* _Exercise_: Your task is to reproduce exactly the lines from the one containing "How do I perform: Click" through the last line below, both ends included, and nothing else, with no pictures.

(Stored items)
::::::
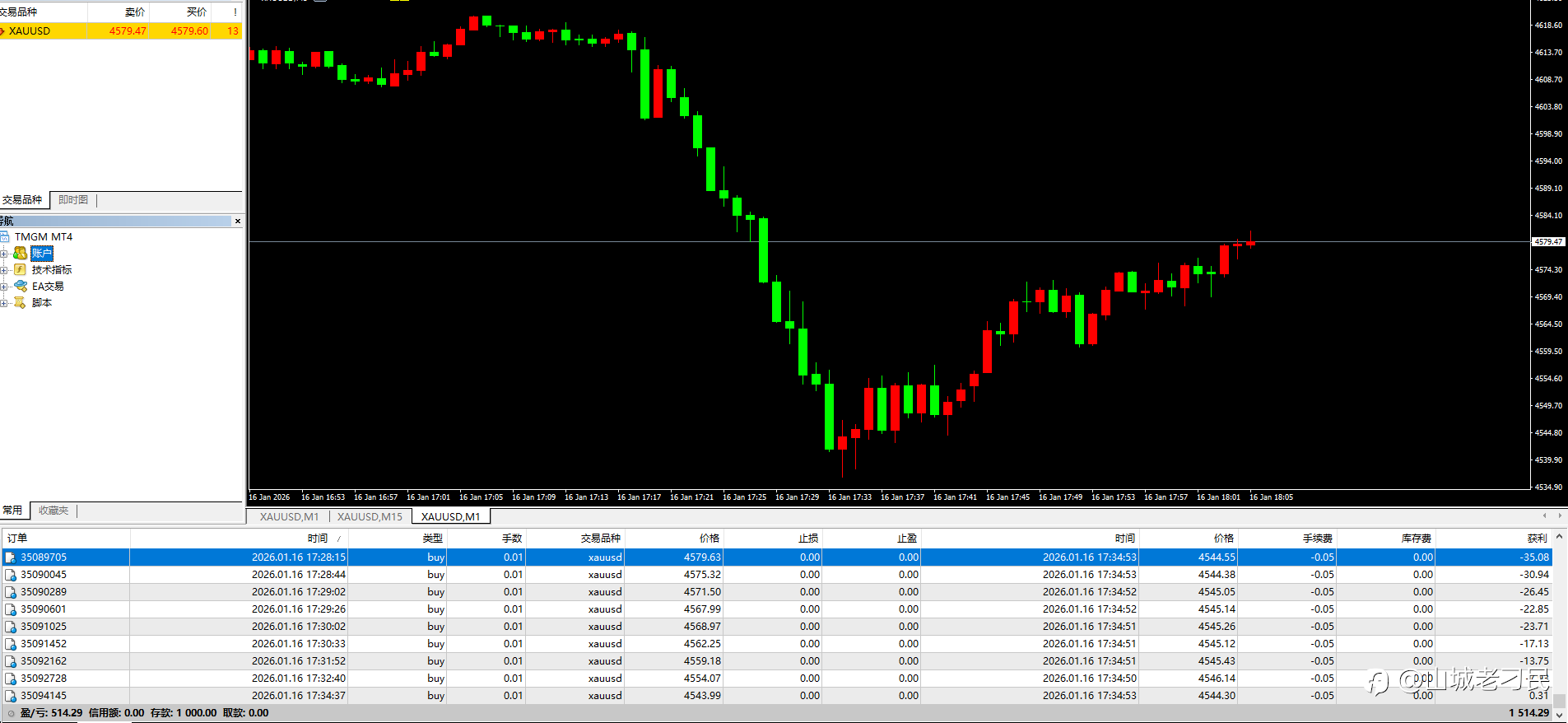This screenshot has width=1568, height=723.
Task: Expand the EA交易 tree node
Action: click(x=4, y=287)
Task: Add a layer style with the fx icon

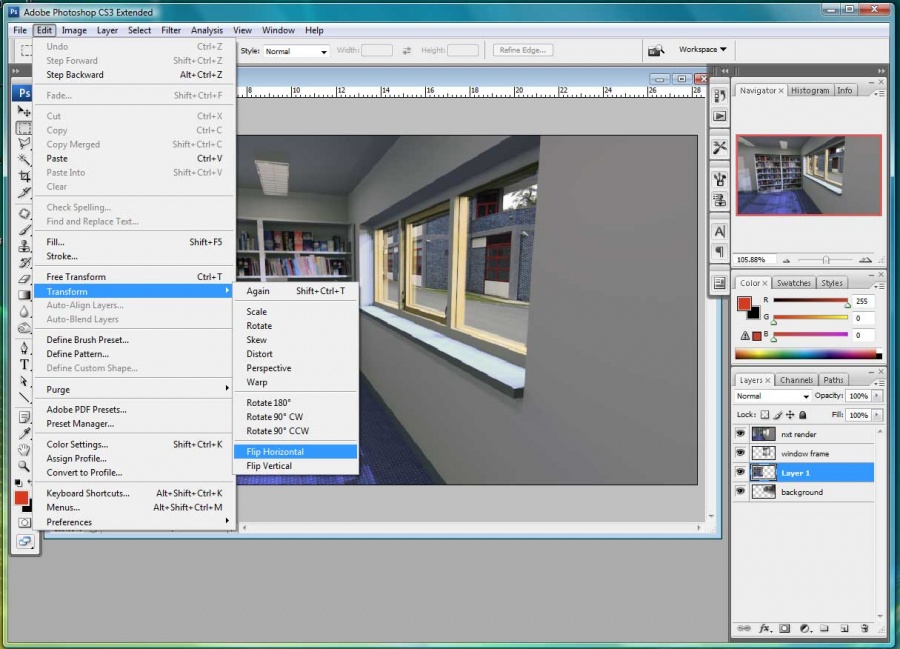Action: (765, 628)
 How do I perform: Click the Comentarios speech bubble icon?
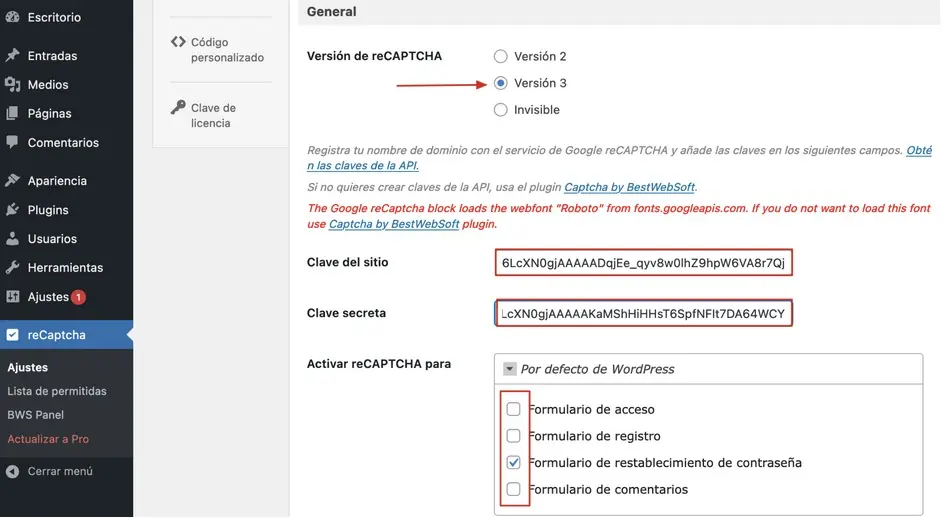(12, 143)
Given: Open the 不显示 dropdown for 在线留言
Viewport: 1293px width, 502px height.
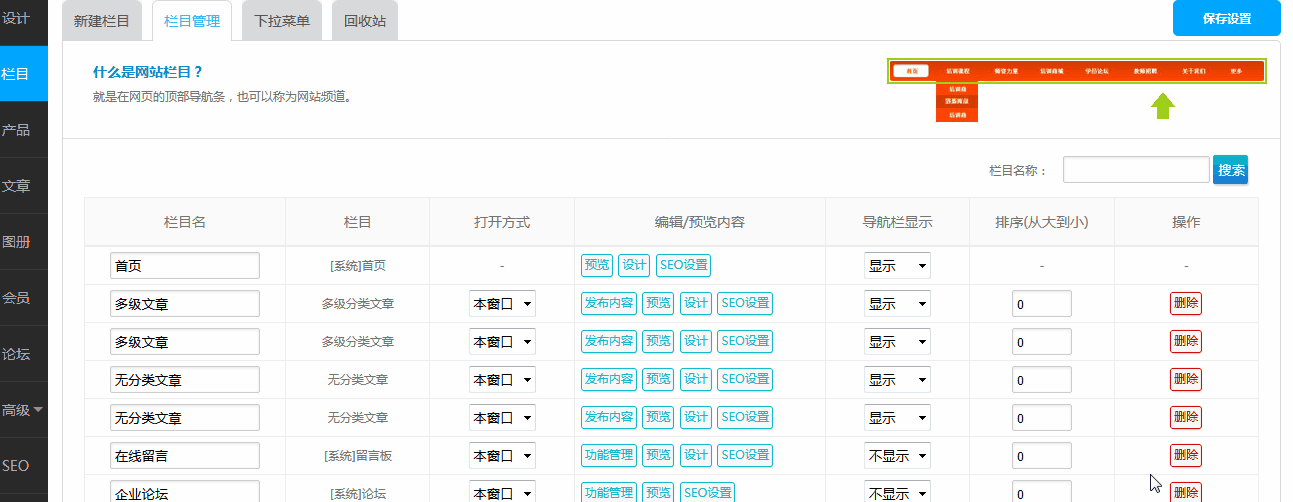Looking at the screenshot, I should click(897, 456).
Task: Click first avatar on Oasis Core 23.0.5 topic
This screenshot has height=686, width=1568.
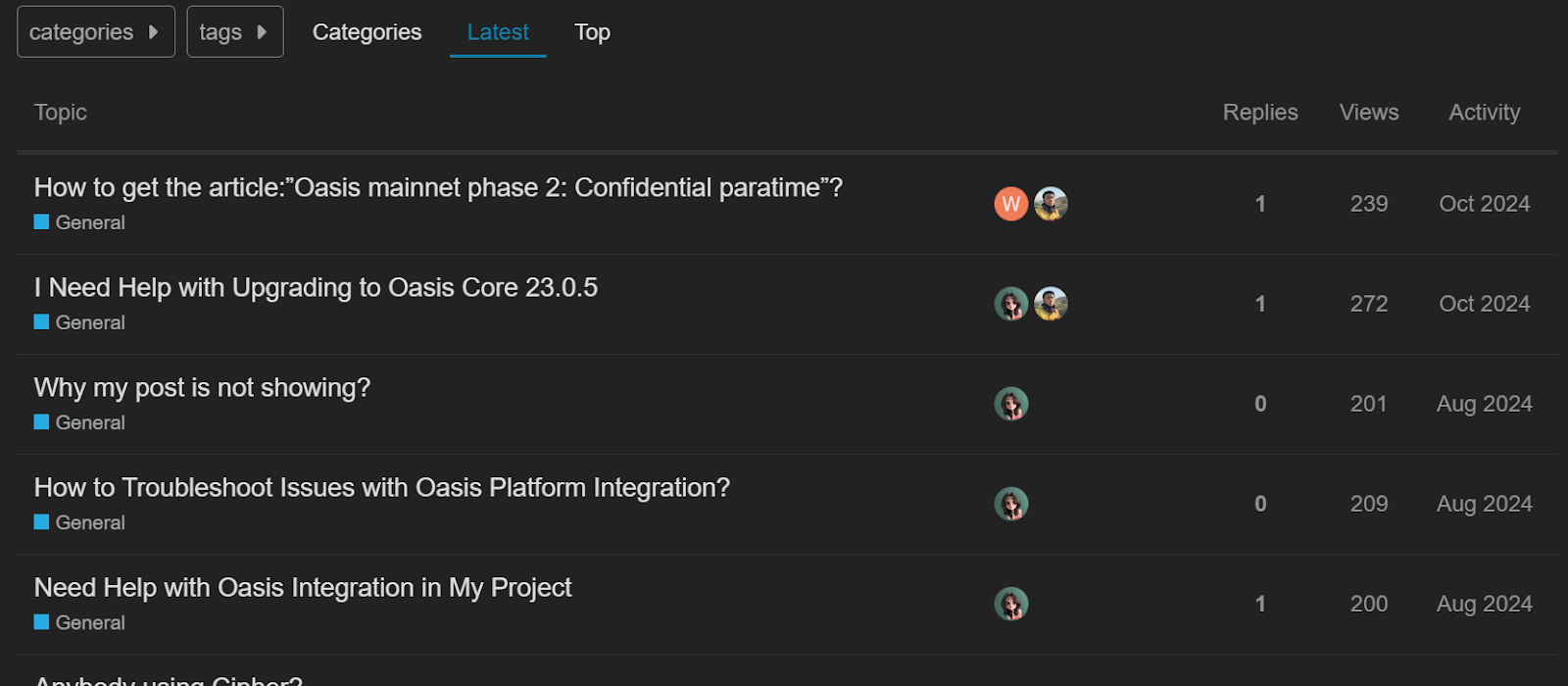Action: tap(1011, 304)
::::::
* _Written response_:
 How do I perform: Click the Comentarios speech bubble icon?
(12, 143)
Given: Open the 不显示 dropdown for 在线留言
Viewport: 1293px width, 502px height.
Looking at the screenshot, I should click(897, 456).
Task: Click first avatar on Oasis Core 23.0.5 topic
This screenshot has height=686, width=1568.
Action: tap(1011, 304)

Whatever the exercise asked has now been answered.